Undecidability of synthesis from FO with data


Just a note for myself to remeber. In paper ‘Synthesis with Identifiers’ Ruediger Ehlers writes that finding a logic that fits well register transducers with equality tests is hard. To justify, he shows that the specification of request-grant arbiter needs three variables and binary relations:
$\forall x,d. req(x) \land data(x,d) \rightarrow \exists y. y>x \land grant(y) \land data(y,d)$,
where $data(x,d)$ means that the data at position $x$ is $d$, and the predicate $>$ needs a separate defintion:

  • total: $\forall x,y. (x>y) \vee (x=y) \vee (y>x)$;
  • antisymmetric: $\forall x,y. x>y \rightarrow \neg (y>x)$;
  • transitive: $\forall x,y,z. x>y \land y>z \rightarrow x>z$.

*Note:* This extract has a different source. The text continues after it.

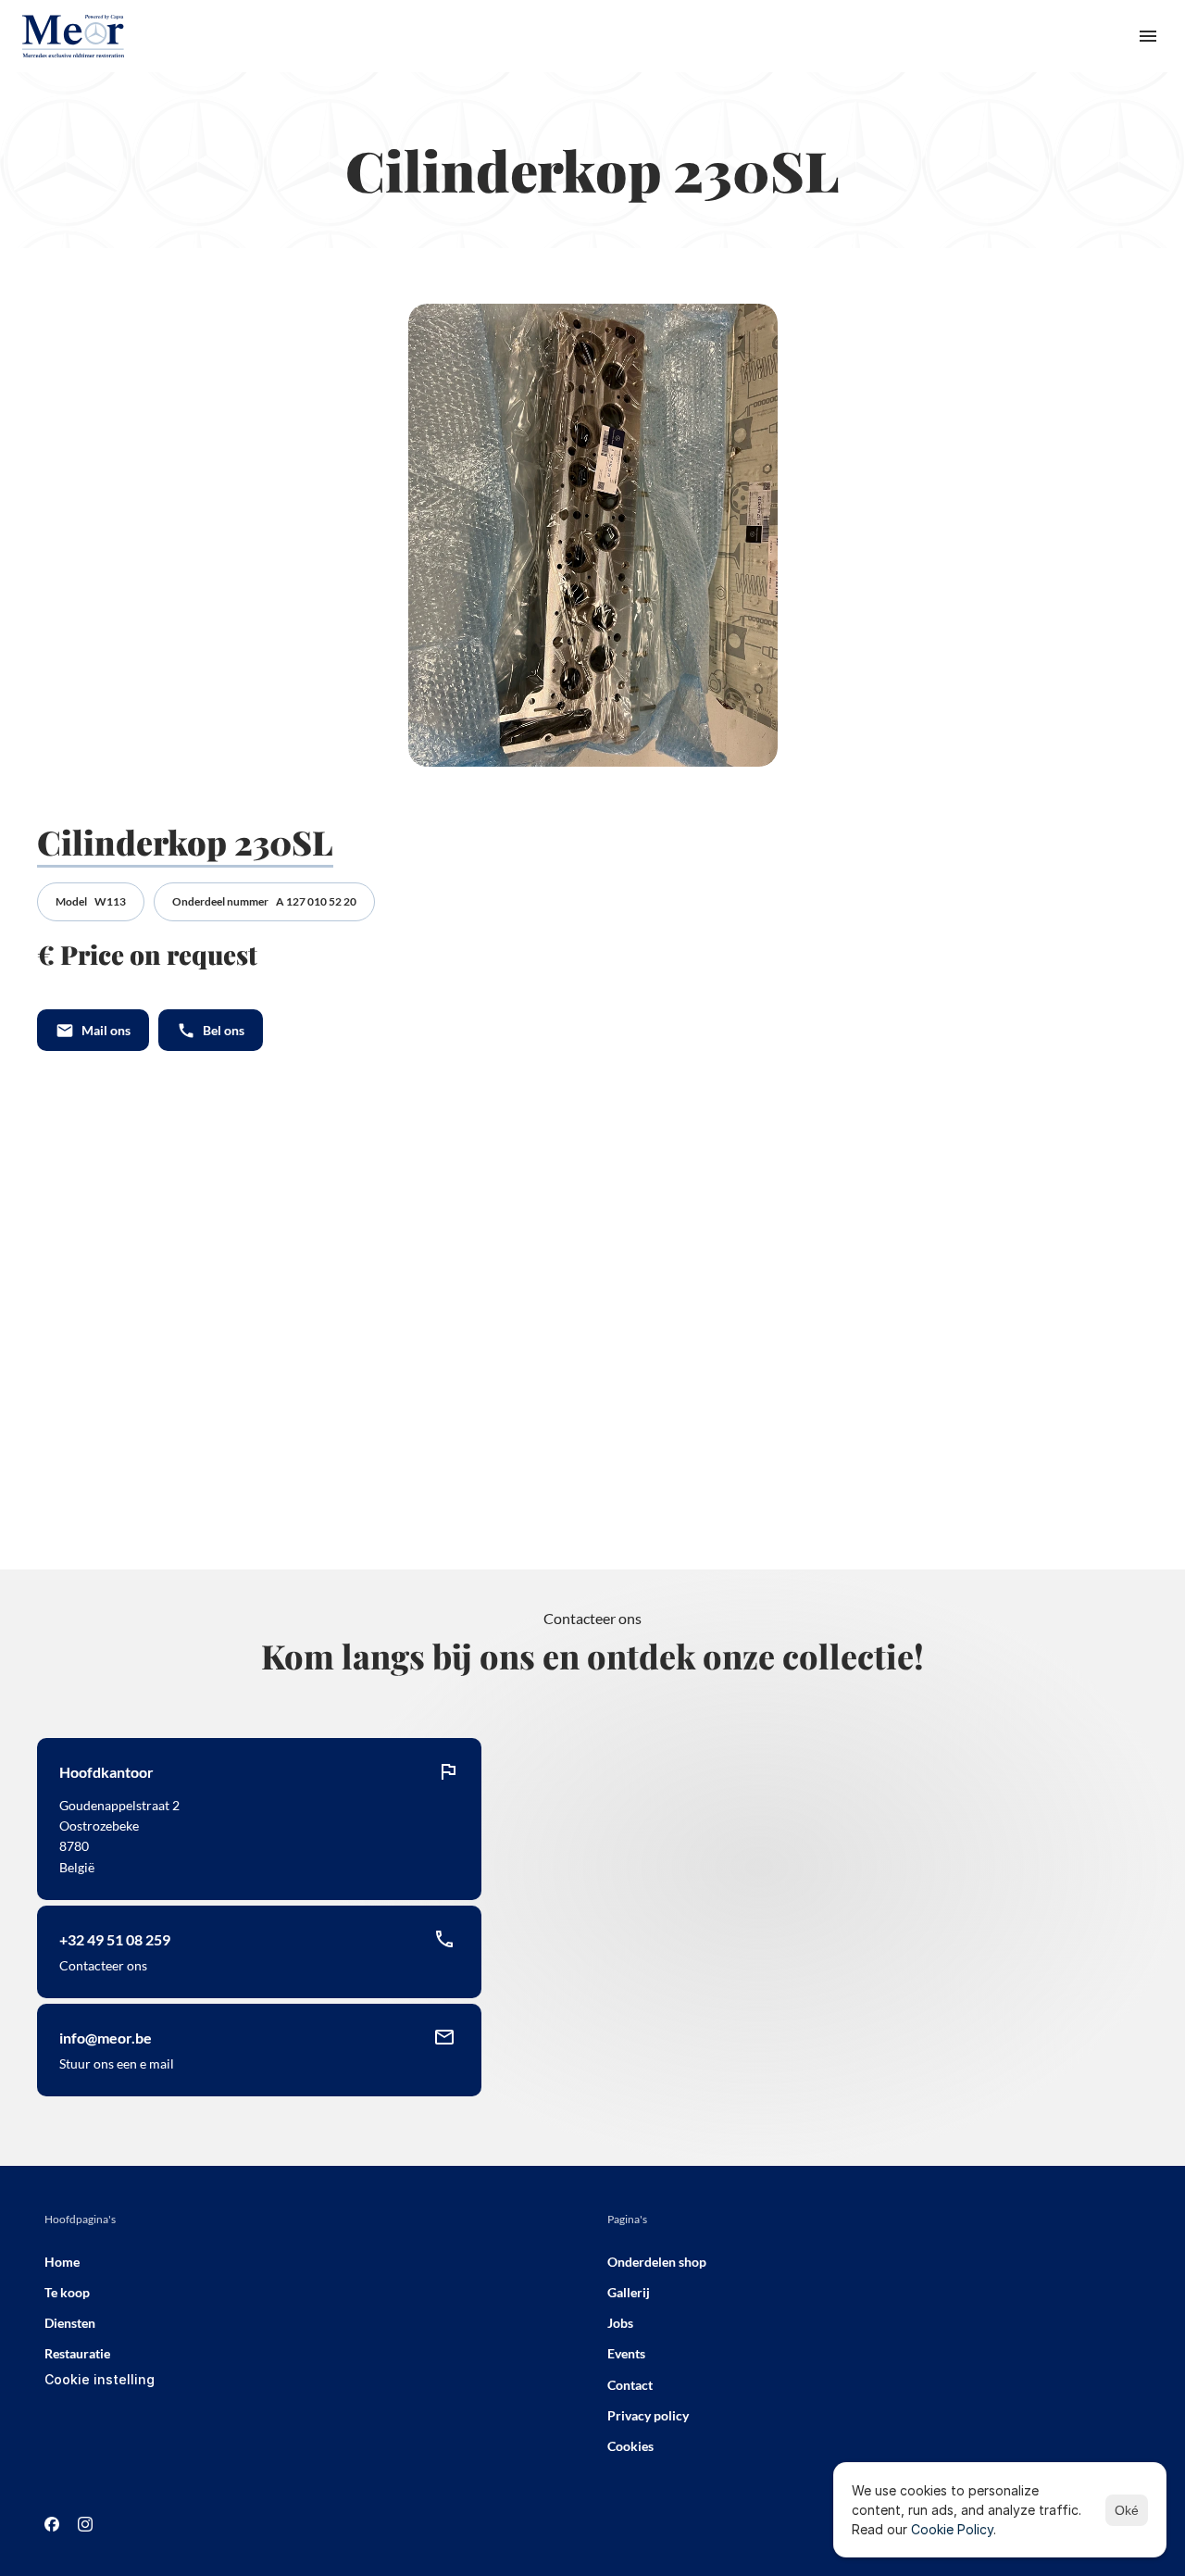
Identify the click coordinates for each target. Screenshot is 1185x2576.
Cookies (630, 2446)
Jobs (620, 2323)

Thus, it seems like the required fragment of FO to specify the request-grant arbiter is of the form $(\forall x,y,z. \varphi) \land (\forall x,d.\exists y.\psi)$ and where $\psi$ uses binary predicates. Then, since satisfiability of this fragment is undecidable, he concludes that synthesis is undecidable as well.

However, there is an alternative way to specify the request-grant arbiter:
$\forall x. req(x) \rightarrow \exists y. y>x \land grant(y) \land x \equiv y$,
where the equivalence relation $\equiv$ and the linear order relation are given. Since these relations are given, we do not need to axiomatise them, and the whole formula uses only two variables. Such logics were very well studied and denoted $FO^2(\equiv,<,+1)$. Note: the operators $<$ and $+1$ are used to compare positions in a word, and $\equiv$ is used to express that data in those positions are equal. (Another note: you cannot specify $+1$ using the linear order in $FO^2$, as this requires three variables). Satisfiability of $FO^2(\equiv,<,+1)$ is decidable, see [Bojańczyk et al.: Two-variable logic on words with data].

Question:
How can we use $FO^2(\equiv,<,+1)$ for synthesis?

(Update 2022: added remark on satisfiability of that FO2 logic.)